_Excerpt to read_.

COE Reviews RAQ Update — Experiment #627!

You’re back.

Yup. Back with a vengeance.


New features I presume?

Indeed-y do. First up: “Plays Like”, inspired by the folks over at Extra Credits. A small section after “Parent Talk” which likens the game in question to other ones out there. We may expand this bit by comparing a game to other forms of entertainment in film and TV, but this bit will mostly focus in comparing games to each other. Also, just as a reminder to all four of you reading this, but we’ve added (coughrippedoffkotakucough) a “Review Basis” bit which basically describes how many hours the reviewer has played along with the number of modes played and achievements unlocked.


Nice. What’s the other feature?

Scores are back.


…come again?

Yeah, we’re going to start using numbers again.


…the same scores that you’ve been against since the new review format?

More or less.


I give up. You guys never make up your minds on anything! Give me one good reason why you’re using scores again?

We’re trying to maximize the viewership of our site. By not attaching scores to our game reviews, we can’t post our reviews in sites such as Metacritic and GameStats. We need more views so we can go to E3.


Fair enough. You did say more or less though. What are you changing?

_Exercise brief_.
Why, according to the update post, are scores returning to the reviews? Answer in one to three sentences.

_Supplied information_.
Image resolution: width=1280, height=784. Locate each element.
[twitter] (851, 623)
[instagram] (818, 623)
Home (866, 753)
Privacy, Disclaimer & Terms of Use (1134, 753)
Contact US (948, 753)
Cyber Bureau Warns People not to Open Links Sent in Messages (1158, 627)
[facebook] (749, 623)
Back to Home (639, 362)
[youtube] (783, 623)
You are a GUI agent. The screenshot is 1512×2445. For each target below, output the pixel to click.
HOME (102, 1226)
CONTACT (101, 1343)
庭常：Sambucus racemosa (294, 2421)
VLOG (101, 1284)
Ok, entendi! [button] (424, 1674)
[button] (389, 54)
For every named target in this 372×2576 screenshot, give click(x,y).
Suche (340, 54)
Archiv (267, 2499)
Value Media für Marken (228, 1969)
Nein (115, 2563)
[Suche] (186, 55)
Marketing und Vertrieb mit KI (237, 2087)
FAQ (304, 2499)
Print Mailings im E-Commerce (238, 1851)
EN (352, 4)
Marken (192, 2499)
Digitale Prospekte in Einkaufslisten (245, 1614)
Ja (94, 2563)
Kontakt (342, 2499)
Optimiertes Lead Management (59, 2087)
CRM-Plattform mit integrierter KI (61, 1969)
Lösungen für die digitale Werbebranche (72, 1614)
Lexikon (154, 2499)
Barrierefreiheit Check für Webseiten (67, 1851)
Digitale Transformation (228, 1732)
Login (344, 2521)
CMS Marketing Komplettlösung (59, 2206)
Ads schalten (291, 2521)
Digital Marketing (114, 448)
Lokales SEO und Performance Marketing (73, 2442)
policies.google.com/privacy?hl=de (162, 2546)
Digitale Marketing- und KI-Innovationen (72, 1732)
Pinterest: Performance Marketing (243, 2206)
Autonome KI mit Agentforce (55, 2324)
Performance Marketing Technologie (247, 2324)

_Answer for this exercise_.
The site wants to maximize its viewership, and reviews without scores can't be posted on sites such as Metacritic and GameStats. It needs more views so it can go to E3.